▶ _Work request_: From the line containing "You are a GUI" through the last line of the entries below, transcribe each line exactly, excluding any picture.

▶ _Material shown_:

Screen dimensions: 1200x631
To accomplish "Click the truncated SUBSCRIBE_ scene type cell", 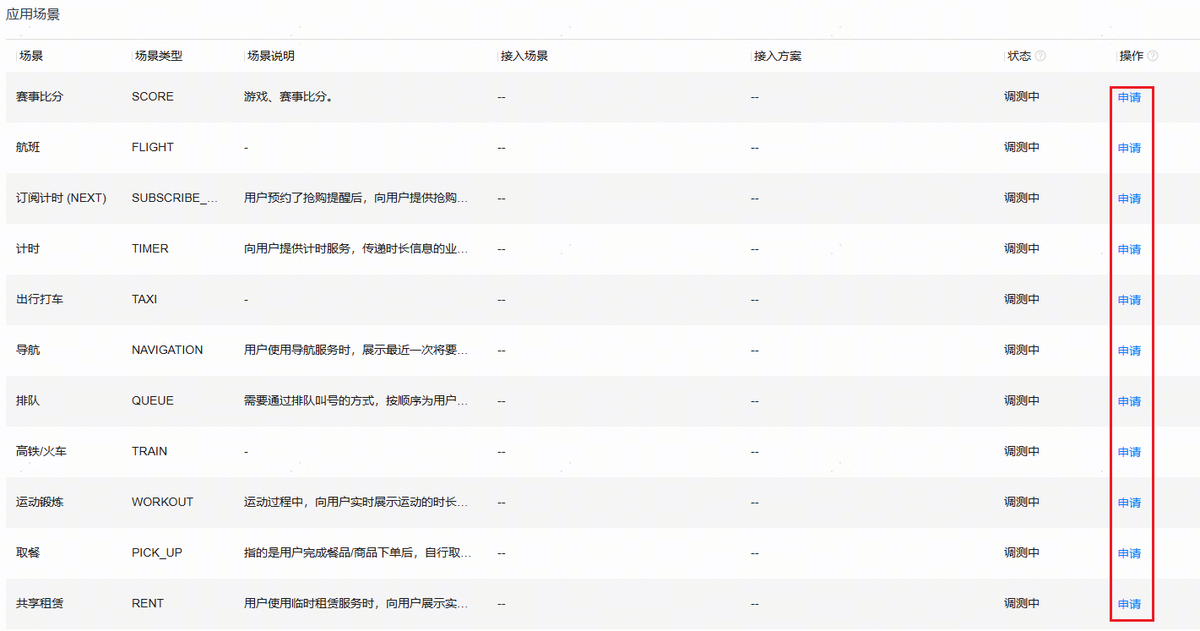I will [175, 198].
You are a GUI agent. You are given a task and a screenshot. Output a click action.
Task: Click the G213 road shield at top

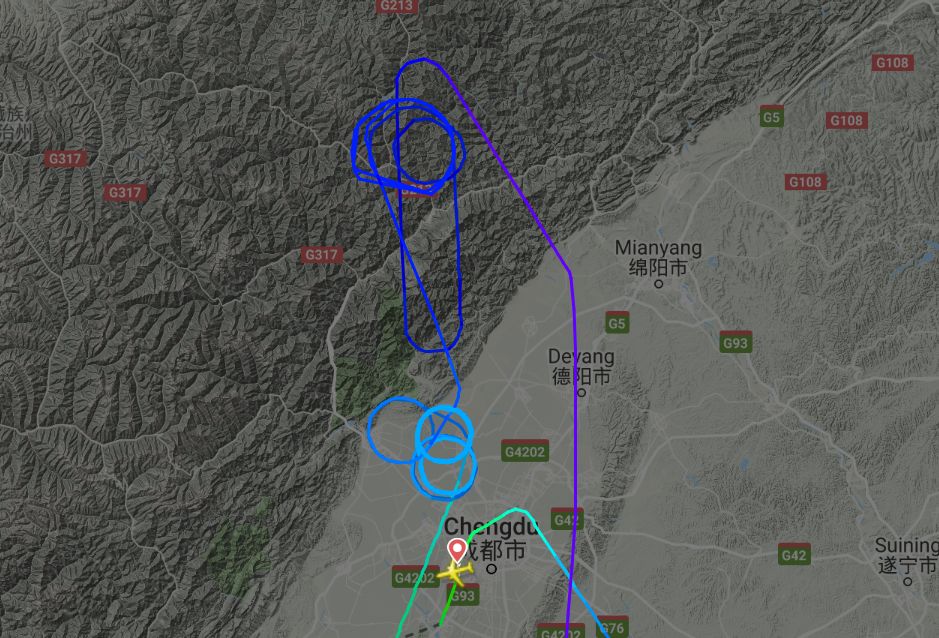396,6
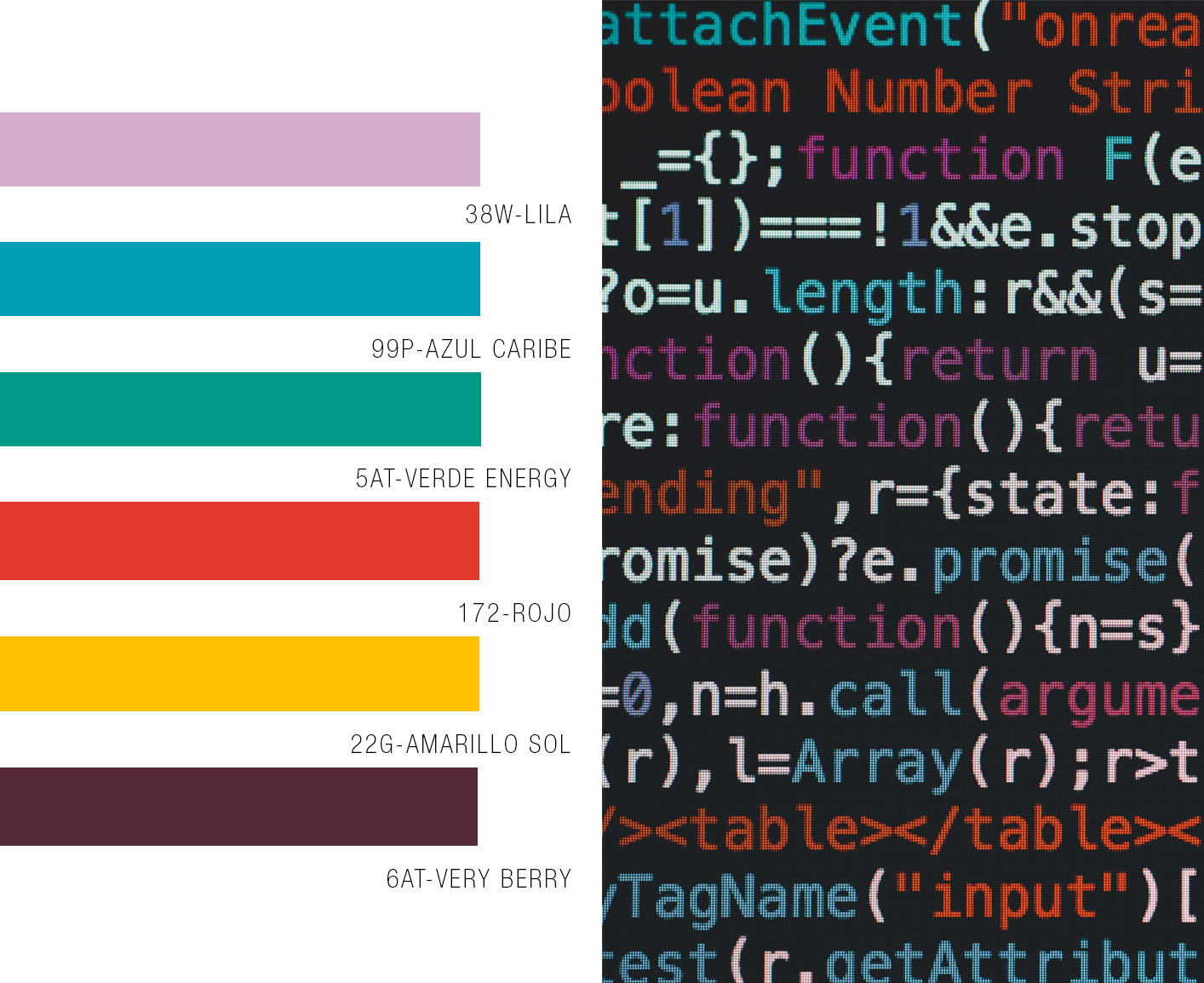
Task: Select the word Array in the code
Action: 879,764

▶ _Task answer_:
You are a GUI agent. You are given a task and a screenshot. Output a click action.
Task: Click the G213 road shield at top

396,6
Task: Select the word Array in the code
Action: 879,764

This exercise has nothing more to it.